Il Tempietto delle Parche, le divinità della morte, sito all’interno del bellissimo giardino di Villa Belgiojoso Bonaparte o Villa Reale di Milano (via Palestro 16 a Porta Venezia), è in fase di restauro. I lavori, come si vede, sembrano giunti a buon punto.
Il tempietto è uno dei monumenti contenuti nel grazioso giardino all’inglese realizzato come completamento della dimora neoclassica.
Il giardino venne progettato nel 1790 dall’architetto Leopold Pollack su commissione del conte Ludovico Barbiano di Belgiojoso. È infatti il primo giardino in stile romantico della città di Milano. Da dimora nobiliare, all’inizio dell’Ottocento passa prima in mani napoleoniche e poi in mani asburgiche (divenendo tra l’altro anche la residenza del maresciallo Radetzky), dopo altri cambi di proprietà, nel 1919 il giardino privato passa nella proprietà del Comune di Milano, che nel 1921 lo apre finalmente al pubblico.
Sino al 2014 il tempietto neoclassico era minacciato da un grosso tiglio che appoggiandosi ne aveva compromesso struttura e stabilità. Transennato anche dopo il taglio della pianta, attendeva da lungo tempo un restauro.
Il tempietto è una classica edicola che riproduce un tempio neoclassico, con tanto di timpano, due colonne centrali e due lesene ai lati. Una porta centrale si affaccia sul giardino fitto di vegetazione posto dietro la struttura. DI fronte una graziosa stele riproduce una figura femminile che piange al cospetto di un busto marmoreo. Nell’incisione sul timpano sono riportati i nomi delle Parche, le divinità della morte: Cloto, Lachesi e Atropo, parcis sacrum (Cloto, Lachesi e Atropo, le sacre parche). Le dee del destino nella mitologia greca: Cloto, la ‘filatrice’ della vita; Lachesi, la ‘fissatrice della sorte’ toccata all’uomo; Atropo, la ‘irremovibile’ fatalità della morte.

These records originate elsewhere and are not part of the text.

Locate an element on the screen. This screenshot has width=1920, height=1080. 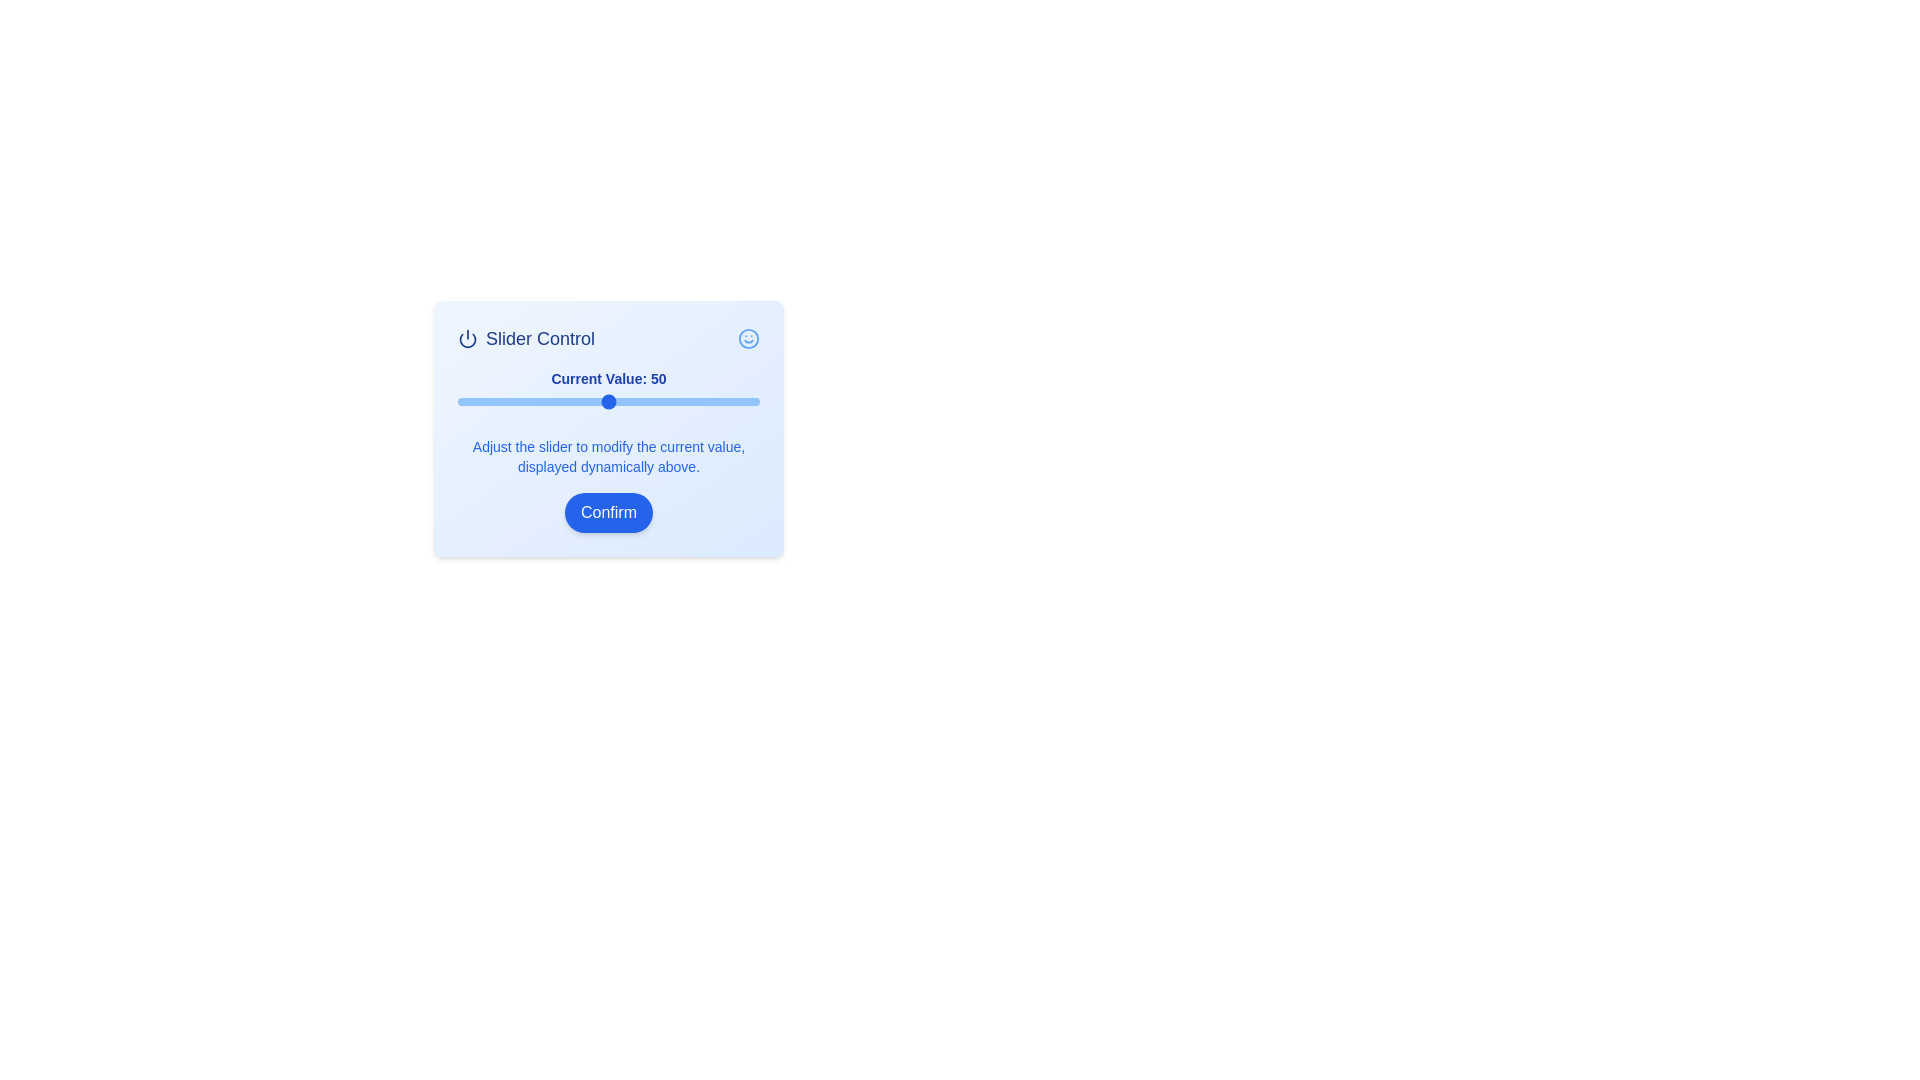
displayed value from the slider control interface, which shows 'Current Value: 50' above the slider is located at coordinates (608, 422).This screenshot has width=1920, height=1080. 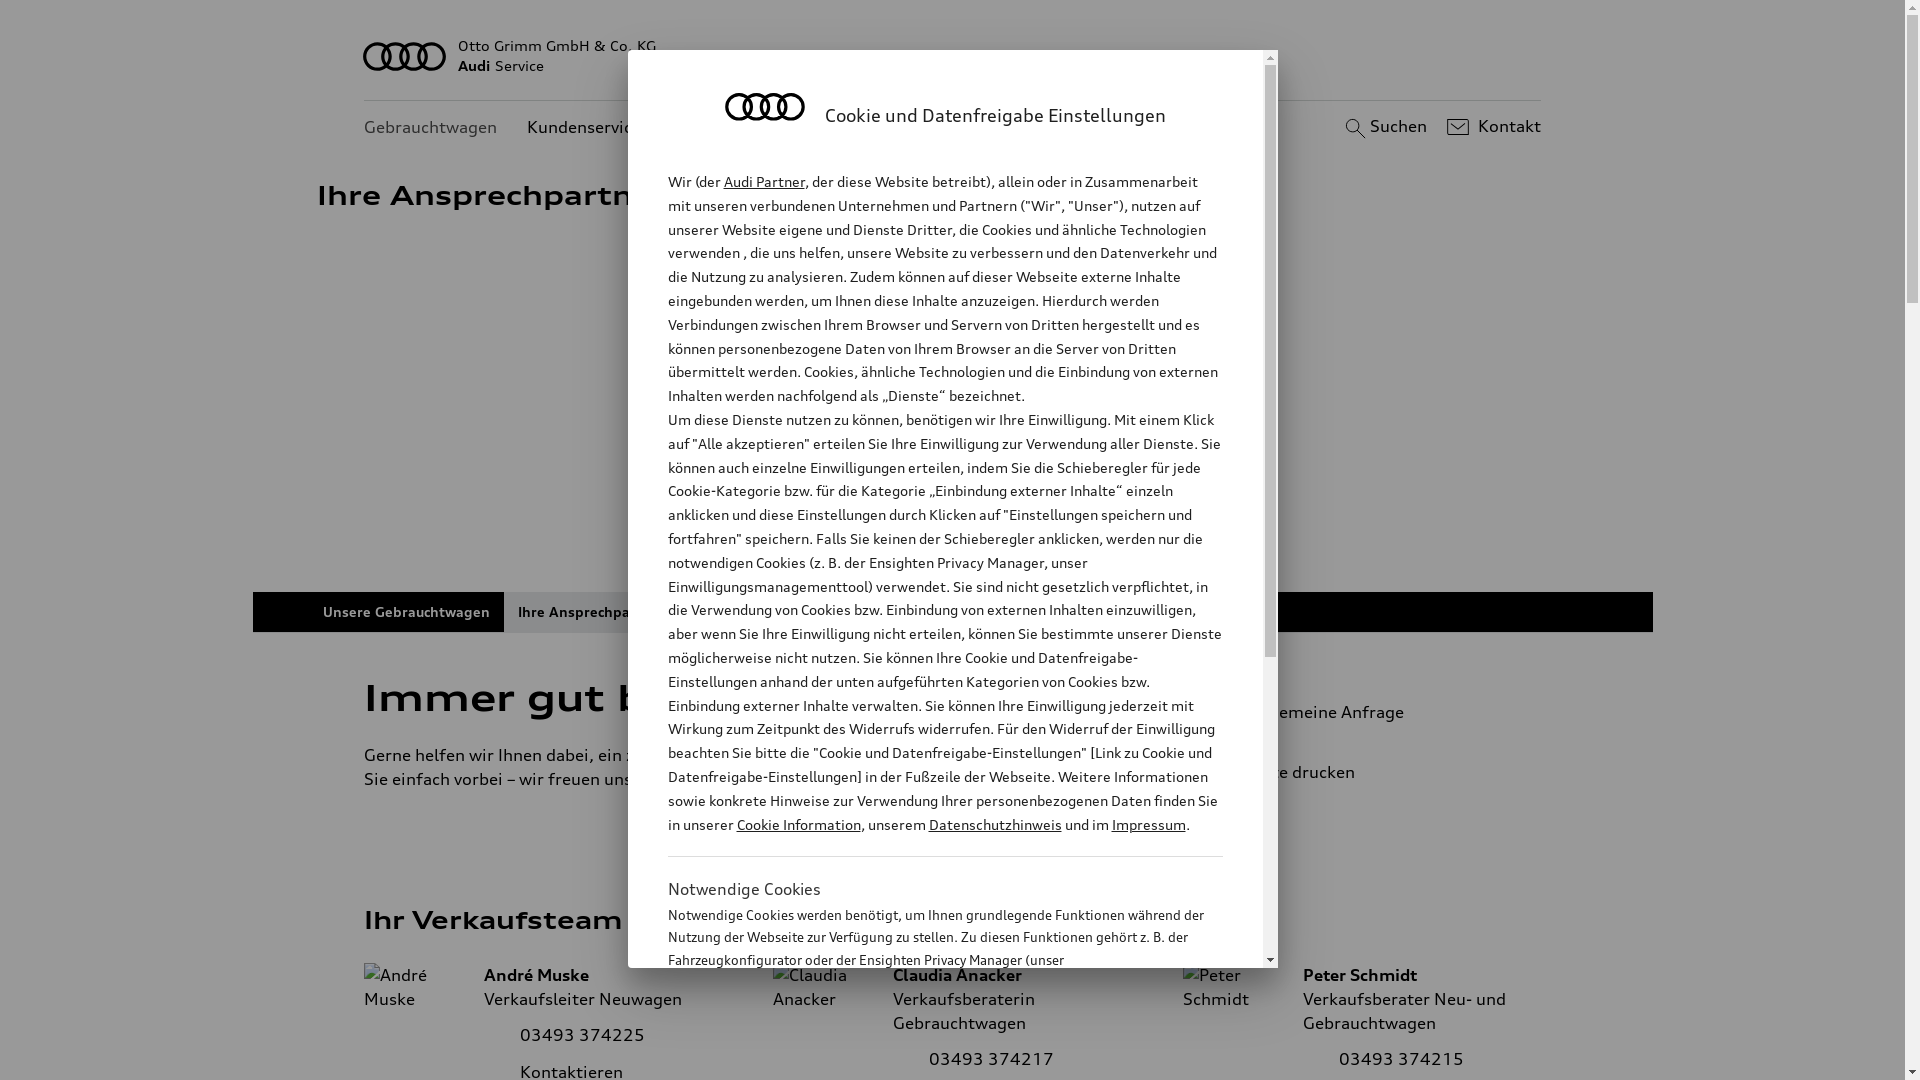 What do you see at coordinates (581, 1034) in the screenshot?
I see `'03493 374225'` at bounding box center [581, 1034].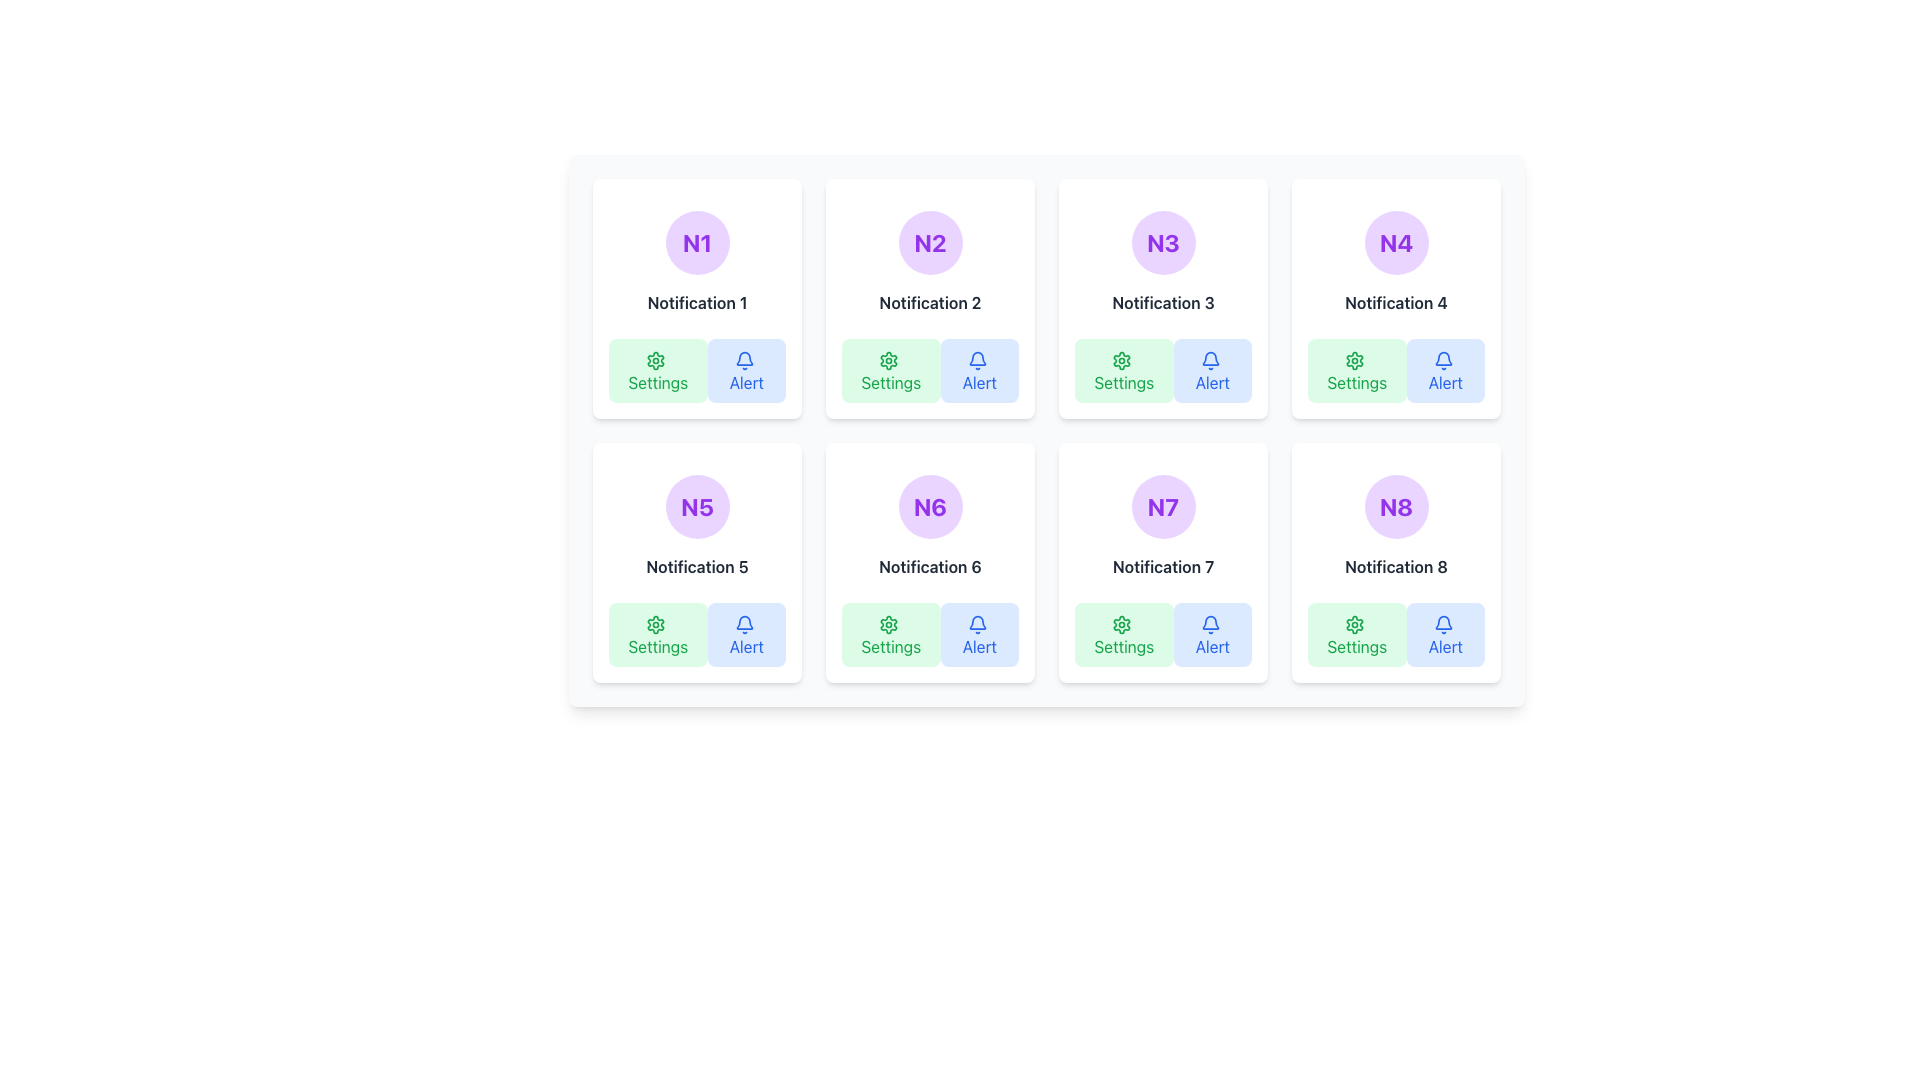  What do you see at coordinates (929, 370) in the screenshot?
I see `the button group within the 'Notification 2' card` at bounding box center [929, 370].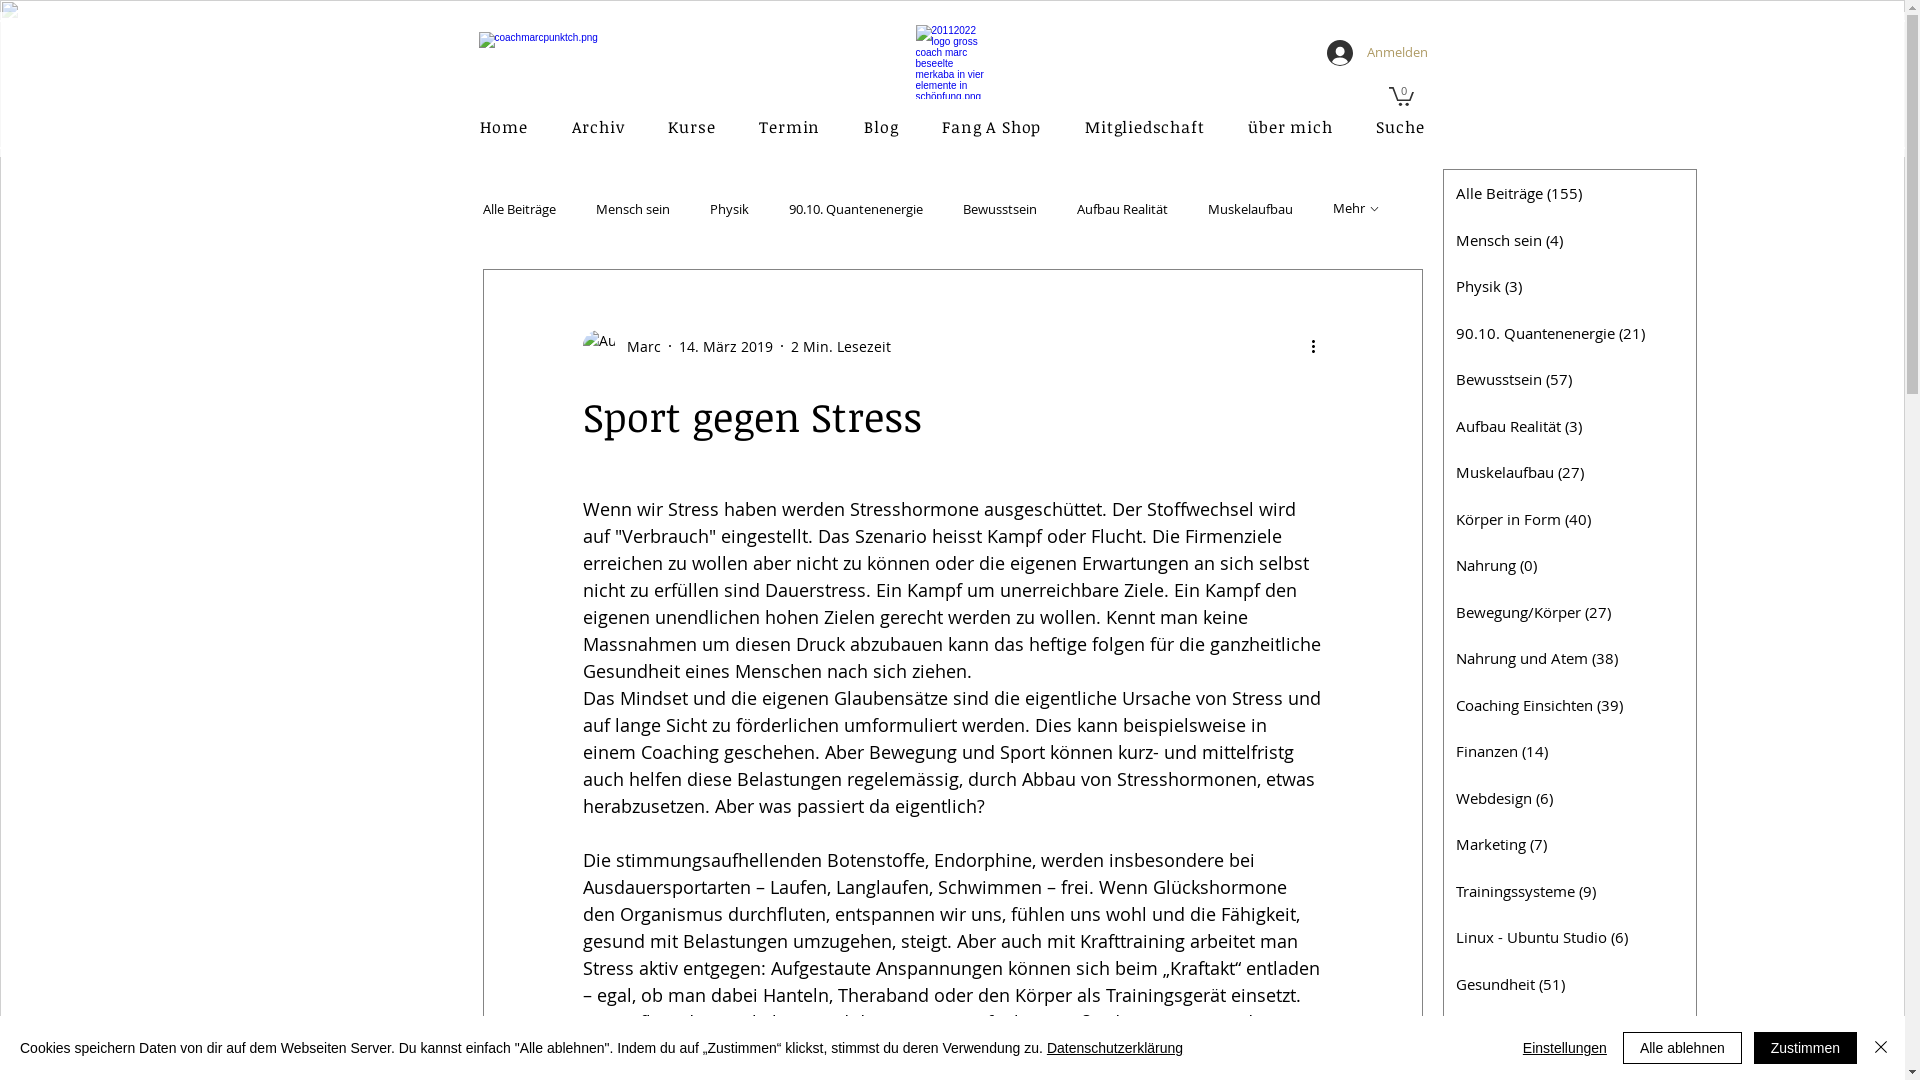  I want to click on '0', so click(1386, 95).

Nel tempietto sono inoltre riportati due passi dai canti dell’Eneide: «È il giorno delle Parche e la potenza nemica avvicina a noi questa via dei Campi Elisi». «Ma la mano sinistra dei mali provoca le pene e manda all’empio Tartaro».
Il progetto di restauro è a cura dell’architetto Francesco Fanizzi.